TEXT PROVIDED:
★ ★ ★ ★

The plaintiff also told the court that he suffered loss of earning at Kshs. 120,000/- a day for that period as he was making Kshs. 120,000/- gross a day while his profit was Kshs. 60,000/- a day. He produced balance sheet for the year 2004 being Exhibit 15(a) and the one for the year 2005 being Exhibit. 15(b).
He told the court that he did not refuse to pay rent nor was he in arrears of kshs. 2. 8million he only found out subsequently that the Defendants were not allowed to lease the premises and so he opted to come out of the agreement but they (Defendants) kept the premises locked and held onto to his goods without allowing him to continue operating his business. He also said that the premises were fenced and the Defendants were the ones taking care of the same with 24 hour guards at the gate who locked the said gate and never allowed him to enter the godown. That the value of the missing property was Kshs. 3,250,000/- for the two machines (stitching machine worth 750,000) and ruling machine was worth 2. 5million) 371 cartons of exercise books A4 worth kshs. 4,000/- per carton total being Kshs. 1,484,000/= 135 reams of foolscaps worth Kshs. 150 per ream making a total of kshs. 20,250/-, 11 reams of manila papers worth kshs. 26,500/=, with the grand total being Kshs. 4,780,750/- which he is asking to be paid by the defendant together with loss of earnings, interest on both and costs of the suit.

★ ★ ★ ★

[Stored data]
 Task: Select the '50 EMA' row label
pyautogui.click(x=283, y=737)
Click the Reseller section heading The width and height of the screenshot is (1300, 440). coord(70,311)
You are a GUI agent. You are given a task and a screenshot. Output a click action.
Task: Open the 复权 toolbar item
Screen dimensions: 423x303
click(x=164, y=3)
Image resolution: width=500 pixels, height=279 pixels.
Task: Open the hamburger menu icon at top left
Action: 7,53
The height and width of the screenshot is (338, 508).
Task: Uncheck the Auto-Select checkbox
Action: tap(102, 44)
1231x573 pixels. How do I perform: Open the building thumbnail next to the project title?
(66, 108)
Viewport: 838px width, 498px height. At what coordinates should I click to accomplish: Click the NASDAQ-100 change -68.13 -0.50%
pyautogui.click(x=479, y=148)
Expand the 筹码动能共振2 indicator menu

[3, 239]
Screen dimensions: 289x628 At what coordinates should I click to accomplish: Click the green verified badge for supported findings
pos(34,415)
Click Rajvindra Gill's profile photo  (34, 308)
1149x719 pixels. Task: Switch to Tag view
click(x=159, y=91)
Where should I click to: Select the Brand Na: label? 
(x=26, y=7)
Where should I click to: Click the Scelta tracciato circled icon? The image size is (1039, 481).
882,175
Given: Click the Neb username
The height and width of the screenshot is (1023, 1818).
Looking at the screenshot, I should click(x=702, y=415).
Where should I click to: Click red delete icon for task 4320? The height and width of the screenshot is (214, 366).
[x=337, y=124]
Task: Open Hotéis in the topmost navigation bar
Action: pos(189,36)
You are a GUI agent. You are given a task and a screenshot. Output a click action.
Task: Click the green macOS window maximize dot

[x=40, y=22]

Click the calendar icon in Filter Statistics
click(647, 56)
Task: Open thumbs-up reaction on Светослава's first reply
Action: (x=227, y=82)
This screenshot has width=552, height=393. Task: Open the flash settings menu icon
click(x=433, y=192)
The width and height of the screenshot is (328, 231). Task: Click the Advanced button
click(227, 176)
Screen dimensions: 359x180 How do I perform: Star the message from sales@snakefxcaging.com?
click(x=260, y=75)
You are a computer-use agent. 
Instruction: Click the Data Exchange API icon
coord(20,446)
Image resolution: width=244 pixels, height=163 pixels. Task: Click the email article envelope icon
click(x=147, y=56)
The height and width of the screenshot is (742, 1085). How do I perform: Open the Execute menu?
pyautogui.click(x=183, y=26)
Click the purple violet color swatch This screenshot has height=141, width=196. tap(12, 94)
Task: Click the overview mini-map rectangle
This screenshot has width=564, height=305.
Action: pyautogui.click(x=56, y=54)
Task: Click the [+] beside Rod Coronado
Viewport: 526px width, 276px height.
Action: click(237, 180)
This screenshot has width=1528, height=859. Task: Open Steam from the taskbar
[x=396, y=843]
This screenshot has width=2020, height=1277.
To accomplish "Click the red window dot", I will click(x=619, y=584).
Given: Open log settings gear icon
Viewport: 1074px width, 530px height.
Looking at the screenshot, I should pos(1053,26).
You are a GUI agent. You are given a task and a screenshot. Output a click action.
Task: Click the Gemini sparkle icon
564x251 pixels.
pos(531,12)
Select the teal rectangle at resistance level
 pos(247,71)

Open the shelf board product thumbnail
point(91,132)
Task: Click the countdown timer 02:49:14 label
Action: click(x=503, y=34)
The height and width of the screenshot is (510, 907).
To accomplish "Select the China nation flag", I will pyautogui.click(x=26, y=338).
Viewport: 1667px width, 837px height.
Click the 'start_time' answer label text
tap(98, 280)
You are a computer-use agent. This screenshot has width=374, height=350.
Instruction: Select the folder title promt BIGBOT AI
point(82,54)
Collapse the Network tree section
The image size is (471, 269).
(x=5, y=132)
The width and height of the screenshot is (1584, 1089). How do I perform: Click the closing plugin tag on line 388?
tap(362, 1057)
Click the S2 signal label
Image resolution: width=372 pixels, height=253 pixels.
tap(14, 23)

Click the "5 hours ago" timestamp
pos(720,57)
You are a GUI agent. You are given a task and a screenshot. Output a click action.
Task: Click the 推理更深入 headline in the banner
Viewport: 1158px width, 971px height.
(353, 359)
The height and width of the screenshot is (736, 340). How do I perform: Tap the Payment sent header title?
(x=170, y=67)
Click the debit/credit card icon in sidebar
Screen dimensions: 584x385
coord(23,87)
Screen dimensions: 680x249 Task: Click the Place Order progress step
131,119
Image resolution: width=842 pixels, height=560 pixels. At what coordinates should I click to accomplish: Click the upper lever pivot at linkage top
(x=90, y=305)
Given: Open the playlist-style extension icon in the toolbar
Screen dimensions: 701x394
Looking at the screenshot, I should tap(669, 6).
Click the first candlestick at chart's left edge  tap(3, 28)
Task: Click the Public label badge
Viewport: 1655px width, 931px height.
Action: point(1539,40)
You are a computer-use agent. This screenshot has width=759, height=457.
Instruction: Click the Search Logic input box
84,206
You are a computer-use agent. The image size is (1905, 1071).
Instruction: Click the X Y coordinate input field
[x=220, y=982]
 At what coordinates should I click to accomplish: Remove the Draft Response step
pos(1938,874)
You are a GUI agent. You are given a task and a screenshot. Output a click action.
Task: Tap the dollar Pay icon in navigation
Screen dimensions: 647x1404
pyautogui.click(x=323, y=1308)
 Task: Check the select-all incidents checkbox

★ ★ ★ ★

GIVEN PROBLEM: Extract the full passage about the plaintiff's testimony, reproducing every word, figure, and punctuation mark without change.

SOLUTION BELOW:
The plaintiff also told the court that he suffered loss of earning at Kshs. 120,000/- a day for that period as he was making Kshs. 120,000/- gross a day while his profit was Kshs. 60,000/- a day. He produced balance sheet for the year 2004 being Exhibit 15(a) and the one for the year 2005 being Exhibit. 15(b).
He told the court that he did not refuse to pay rent nor was he in arrears of kshs. 2. 8million he only found out subsequently that the Defendants were not allowed to lease the premises and so he opted to come out of the agreement but they (Defendants) kept the premises locked and held onto to his goods without allowing him to continue operating his business. He also said that the premises were fenced and the Defendants were the ones taking care of the same with 24 hour guards at the gate who locked the said gate and never allowed him to enter the godown. That the value of the missing property was Kshs. 3,250,000/- for the two machines (stitching machine worth 750,000) and ruling machine was worth 2. 5million) 371 cartons of exercise books A4 worth kshs. 4,000/- per carton total being Kshs. 1,484,000/= 135 reams of foolscaps worth Kshs. 150 per ream making a total of kshs. 20,250/-, 11 reams of manila papers worth kshs. 26,500/=, with the grand total being Kshs. 4,780,750/- which he is asking to be paid by the defendant together with loss of earnings, interest on both and costs of the suit.